Видели бы вы это болото, соотечественники! Вот описание очевидца:
«Огромное, гнетущее. Я за время своих путешествий повидал немало болот, но ни одно из них не производило такого мрачного впечатления. Это болото уникально как очень большое (более 2000 га) низовое болото, возникшее в широкой пойме р.Шача. Поверхность болота выглядит как пестрый ковер из кочек и окон открытой воды между ними. И на всем этом, местами прямо из воды, умудряются расти деревья - корявые березы, редкие стволы ели и сосны. Вся краевая часть болота поросла метровой высоты кустарником, заставляющим с содроганием вспомнить о тальниковых зарослях в долинах Приполярного Урала. Если Иван Сусанин действительно завел поляков в это болото - вполне понятно, почему они не смогли оттуда выбраться даже по своим следам...»
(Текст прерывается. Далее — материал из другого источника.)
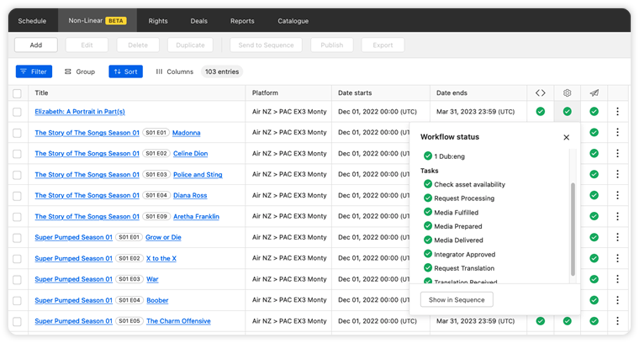Switch to the Schedule tab

click(32, 21)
Бедные, бедные поляки! Шестилетняя война с русскими ведь закончилась ещё осенью. Уцелевшие, доев в осаждённом русскими Кремле своих смертельно раненых товарищей, двинулись домой. Не все знали дорогу, некоторые заблудились. Вот и этих аж в Костромские леса занесло. Оголодали. Думали, в хоромах отрока Михаила Романова хлебца спросить (ведь его отец Филарет, в миру Фёдор, в то время в польском плену тюремной похлёбкой отъедался), а этот мужик, староста-варвар, обрёк их ни за что ни про что на гибель в трясине самого ужасного в мире болота. Но даже если бы шли они со злым умыслом, разве адекватно, разве симметрично превращать в покойников несколько отборных панов шляхетского рода за одного презренного москаля-простолюдина?
Конечно, в любом случае новоизбранному государю грозила опасность от «лихих людей», кем бы они ни были, и староста Сусанин уберёг его ценой своей жизни. Как ни рассматривай обросшую легендами быль, это подвиг. Он стал частью национального патриотического сознания русских. Но чем не пожертвуешь ради дружбы народов!
Вообще, чтобы обрести в мире побольше друзей, чтобы пушистей выглядеть в глазах придирчивой мировой общественности, я бы посоветовал лидерам соотечественников сделать традицией, эдаким ежегодным действом покаяние перед историческими конкурентами. Их пруд пруди, ведь страна наша большая, граница длинная, соседей много, сожительству нашему с ними больше тысячи лет. А начать лучше, для вящего эффекта, с самого-самого святого. Вот почему Иван Сусанин вспомнился. Так извинимся, земляки, перед поляками за него, дальше легче будет, уж поверьте. Лиха беда начало. И до победителя хана Мамая очередь дойдёт, не сомневайтесь.
Слышу голос: а как же известная опера Михаила Глинки? «Жизнь за царя», по старинке, называется. «Иван Сусанин» - в советское время.
Опера пусть остаётся. В ней поляки так лихо отплясывают мазурку, что вышибают слезу умиления.